= Baron Mauley =

English noble title

Coat of arms of Baron Mauley, Lord of Mulgrave, Or, a bend Sable.

Baron Mauley was a title of nobility in the peerage of England, named after the medieval Mauley family of barons in Yorkshire, who had their seat at Mulgrave Castle. The family had been established in England by Peter de Maulay (one of King John's "evil counsellors") in the 13th century. It was his grandson, Peter Mauley III, who was created "Baron Mauley" on 24 June 1295 by a writ of summons to parliament. The barony fell into abeyance in 1415.

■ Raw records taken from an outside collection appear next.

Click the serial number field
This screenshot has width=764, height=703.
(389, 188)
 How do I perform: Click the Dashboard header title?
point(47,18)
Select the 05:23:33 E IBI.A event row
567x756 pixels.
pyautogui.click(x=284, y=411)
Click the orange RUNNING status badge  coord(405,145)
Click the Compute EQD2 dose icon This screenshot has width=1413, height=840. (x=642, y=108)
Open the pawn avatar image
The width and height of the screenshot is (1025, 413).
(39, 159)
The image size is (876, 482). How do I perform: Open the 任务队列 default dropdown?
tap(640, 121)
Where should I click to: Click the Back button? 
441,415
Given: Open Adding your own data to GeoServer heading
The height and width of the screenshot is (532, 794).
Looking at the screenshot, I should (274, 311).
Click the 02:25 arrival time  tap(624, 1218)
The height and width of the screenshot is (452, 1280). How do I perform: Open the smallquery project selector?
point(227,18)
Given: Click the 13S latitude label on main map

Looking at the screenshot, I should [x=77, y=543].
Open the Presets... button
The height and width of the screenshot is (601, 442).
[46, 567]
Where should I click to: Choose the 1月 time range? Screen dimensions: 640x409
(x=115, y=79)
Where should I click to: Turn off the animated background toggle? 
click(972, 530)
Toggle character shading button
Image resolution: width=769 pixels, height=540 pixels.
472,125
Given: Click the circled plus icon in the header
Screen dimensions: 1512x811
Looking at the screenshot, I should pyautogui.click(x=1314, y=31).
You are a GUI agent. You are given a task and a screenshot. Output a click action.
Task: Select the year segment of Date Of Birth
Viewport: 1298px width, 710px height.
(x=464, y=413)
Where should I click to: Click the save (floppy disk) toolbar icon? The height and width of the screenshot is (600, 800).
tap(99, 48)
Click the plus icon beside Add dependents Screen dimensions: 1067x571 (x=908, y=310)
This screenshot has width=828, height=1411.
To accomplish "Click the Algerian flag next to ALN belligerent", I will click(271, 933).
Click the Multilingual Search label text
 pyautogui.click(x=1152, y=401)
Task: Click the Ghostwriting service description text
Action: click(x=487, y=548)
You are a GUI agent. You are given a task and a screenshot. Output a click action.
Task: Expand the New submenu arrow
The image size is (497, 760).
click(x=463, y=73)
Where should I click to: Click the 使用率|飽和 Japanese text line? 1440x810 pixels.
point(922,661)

In the 19th century, a new title, Baron "de Mauley", was created for a descendant of one of the co-heirs of the Mauley barony.

==Barons Mauley (1295)==
- Peter de Mauley, 1st Baron Mauley (1249–1308)
- Peter de Mauley, 2nd Baron Mauley (1281–1336?), son of preceding
- Peter de Mauley, 3rd Baron Mauley (c. 1300–1355), son of preceding
- Peter de Mauley, 4th Baron Mauley (c. 1331–1383), son of preceding
- Peter de Mauley, 5th Baron Mauley (c. 1378–1415), grandson of preceding
The fifth baron's nephew, Ralph Bigod (1410–1461), who inherited Mulgrave castle, was sometimes styled "Lord Mauley". He was slain at the Battle of Towton, 1461.